### Task instructions
Rewrite all the rows below, swapping "Given" for "Task" and leaving everything else unchanged.

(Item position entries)

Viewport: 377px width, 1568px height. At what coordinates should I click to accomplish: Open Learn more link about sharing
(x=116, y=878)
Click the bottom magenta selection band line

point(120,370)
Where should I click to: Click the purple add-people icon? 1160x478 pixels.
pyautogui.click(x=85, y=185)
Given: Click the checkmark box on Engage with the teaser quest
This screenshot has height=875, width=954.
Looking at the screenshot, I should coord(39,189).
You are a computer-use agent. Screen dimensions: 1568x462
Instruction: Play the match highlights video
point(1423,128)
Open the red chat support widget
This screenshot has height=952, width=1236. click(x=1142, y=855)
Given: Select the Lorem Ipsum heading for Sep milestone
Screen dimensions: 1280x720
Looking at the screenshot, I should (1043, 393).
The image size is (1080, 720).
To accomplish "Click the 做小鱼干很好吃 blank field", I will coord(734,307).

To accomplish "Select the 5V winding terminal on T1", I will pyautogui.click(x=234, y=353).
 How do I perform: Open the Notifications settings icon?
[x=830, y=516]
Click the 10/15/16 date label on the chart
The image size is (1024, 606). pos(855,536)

### Answer to this exercise
Viewport: 377px width, 1568px height. At what coordinates should I click to accomplish: Open Learn more link about sharing
(x=116, y=878)
Click the bottom magenta selection band line

point(120,370)
Where should I click to: Click the purple add-people icon? 1160x478 pixels.
pyautogui.click(x=85, y=185)
Task: Click the checkmark box on Engage with the teaser quest
This screenshot has height=875, width=954.
Looking at the screenshot, I should coord(39,189).
You are a computer-use agent. Screen dimensions: 1568x462
Instruction: Play the match highlights video
point(1423,128)
Open the red chat support widget
This screenshot has height=952, width=1236. click(x=1142, y=855)
Task: Select the Lorem Ipsum heading for Sep milestone
Screen dimensions: 1280x720
Looking at the screenshot, I should (1043, 393).
The image size is (1080, 720).
To accomplish "Click the 做小鱼干很好吃 blank field", I will coord(734,307).

To accomplish "Select the 5V winding terminal on T1", I will pyautogui.click(x=234, y=353).
 How do I perform: Open the Notifications settings icon?
[x=830, y=516]
Click the 10/15/16 date label on the chart
The image size is (1024, 606). pos(855,536)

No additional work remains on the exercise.